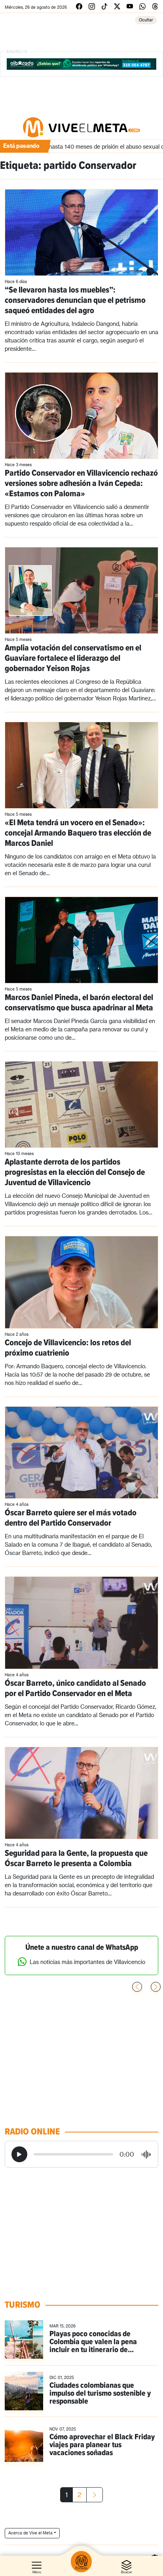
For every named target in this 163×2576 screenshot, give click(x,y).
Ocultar (146, 19)
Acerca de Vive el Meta (30, 2532)
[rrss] (79, 6)
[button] (156, 1987)
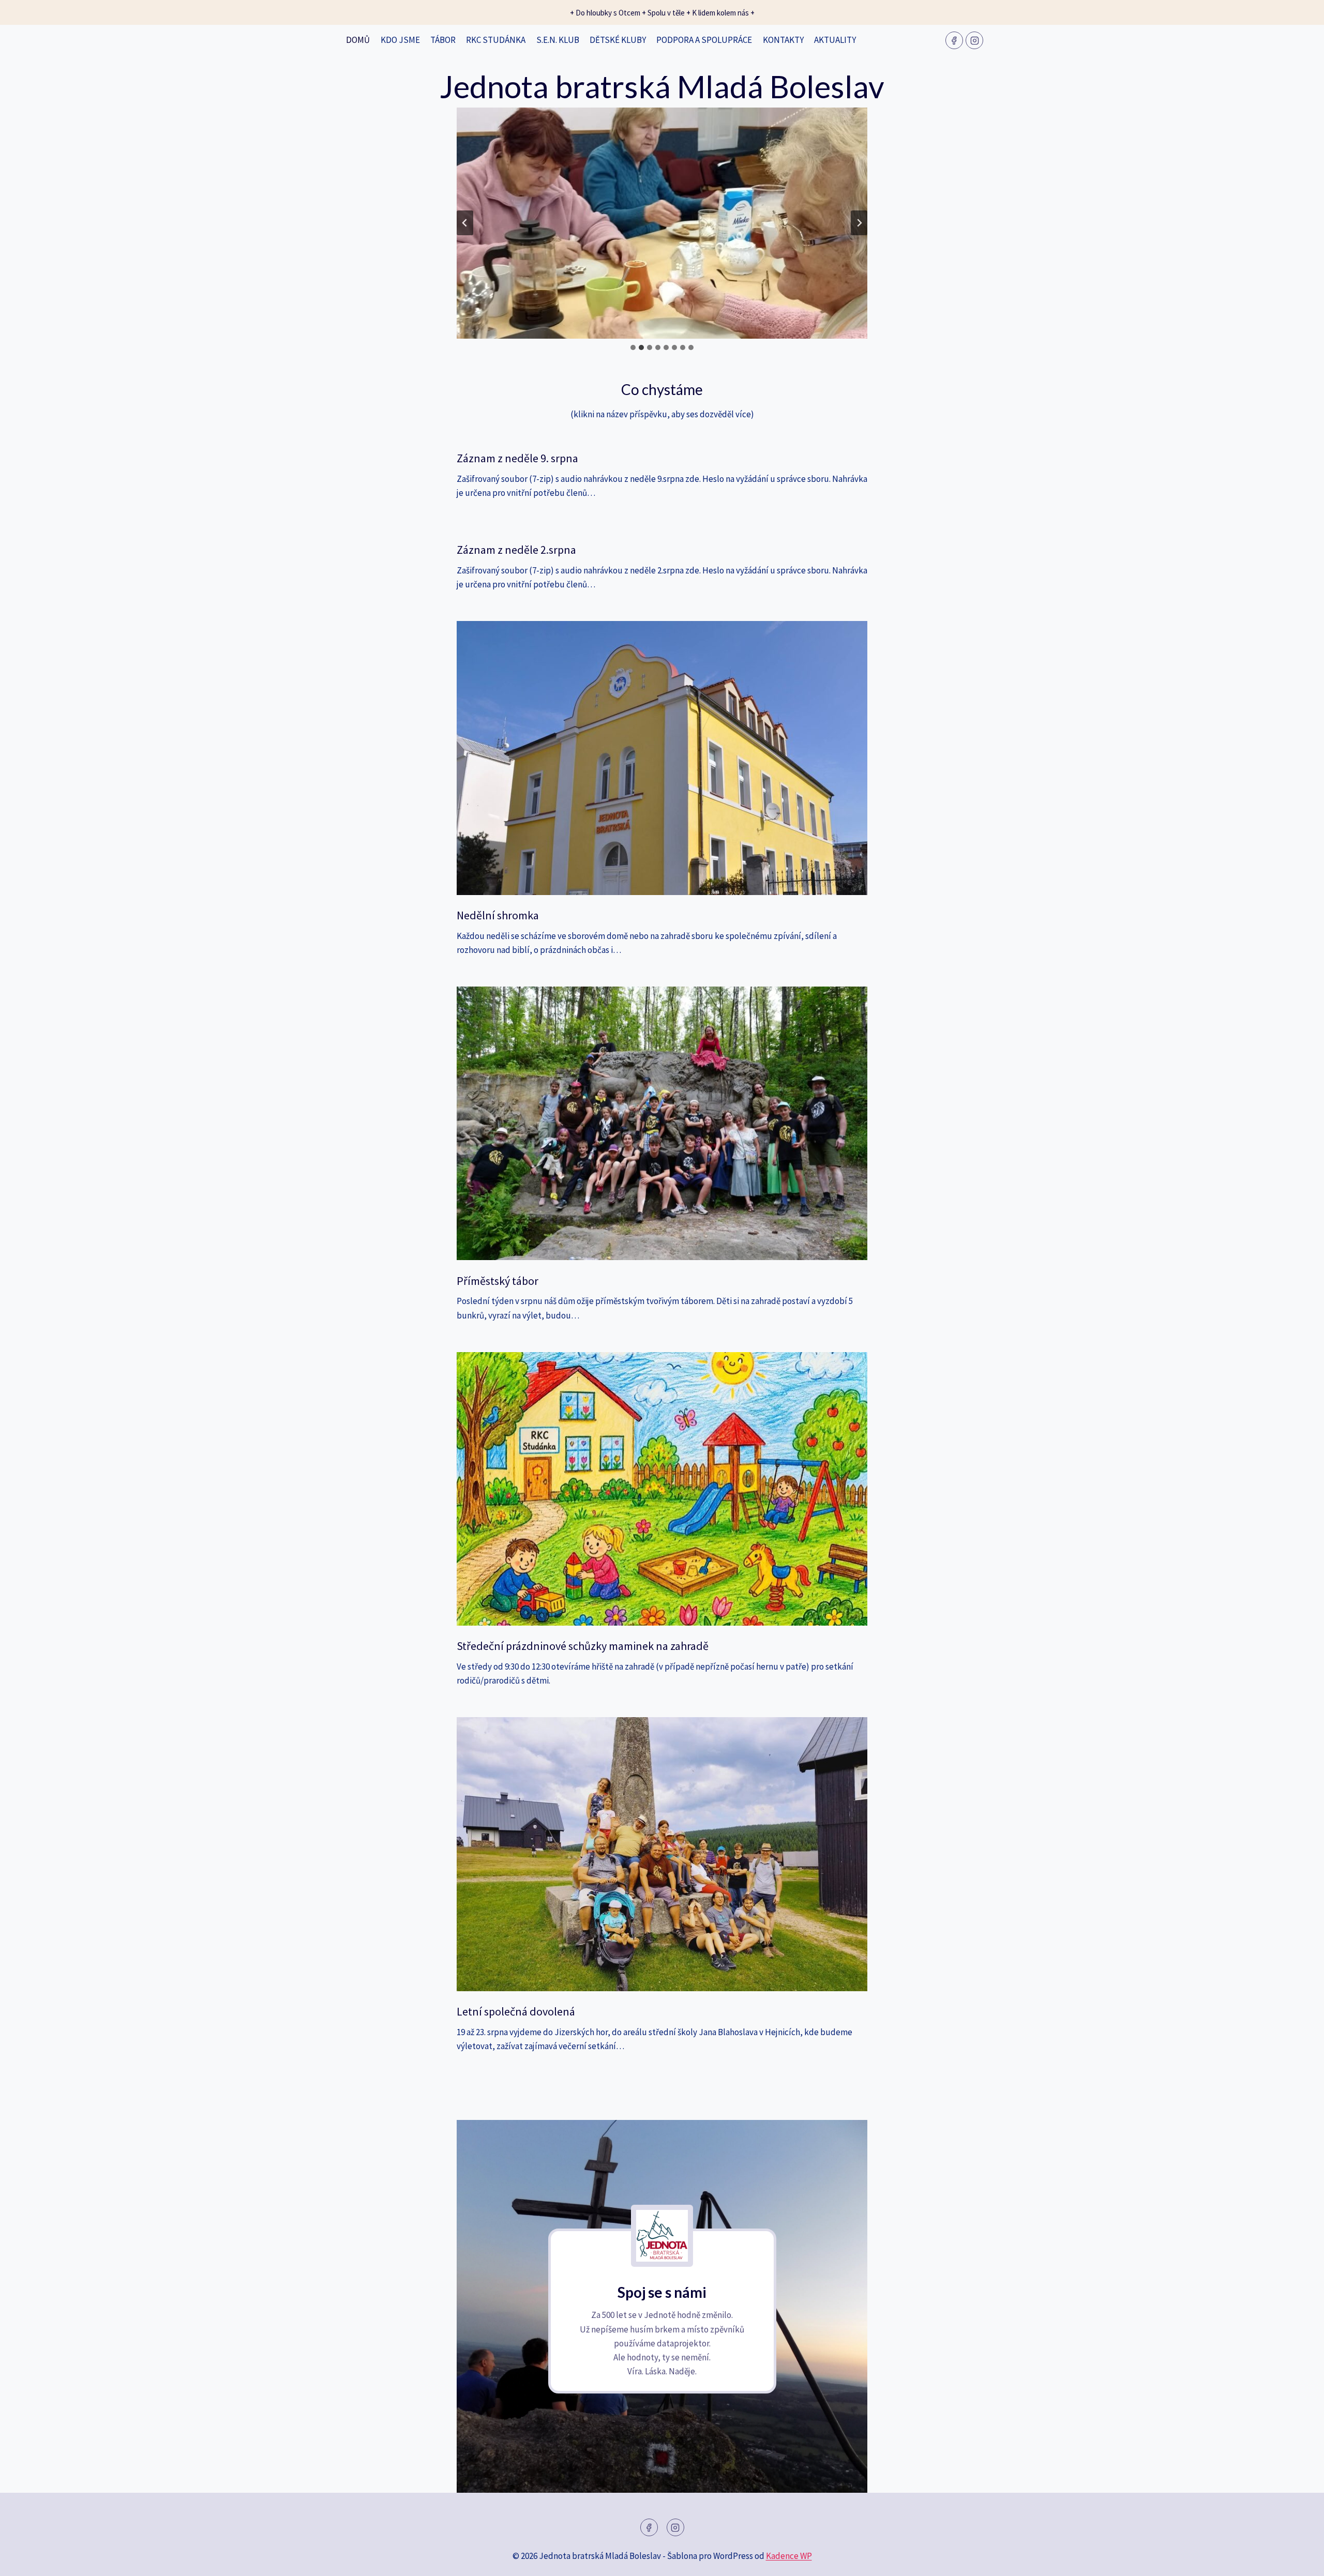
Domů (358, 40)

▬▬▬▬▬▬

Rewrite the items above with "Ocultar" swapped for "Hide" and everything else unchanged. Omit the pictures.

For every named target in this 163×2576 screenshot, give click(x,y).
Hide (146, 19)
Acerca de Vive el Meta (30, 2532)
[rrss] (79, 6)
[button] (156, 1987)
Domů (358, 40)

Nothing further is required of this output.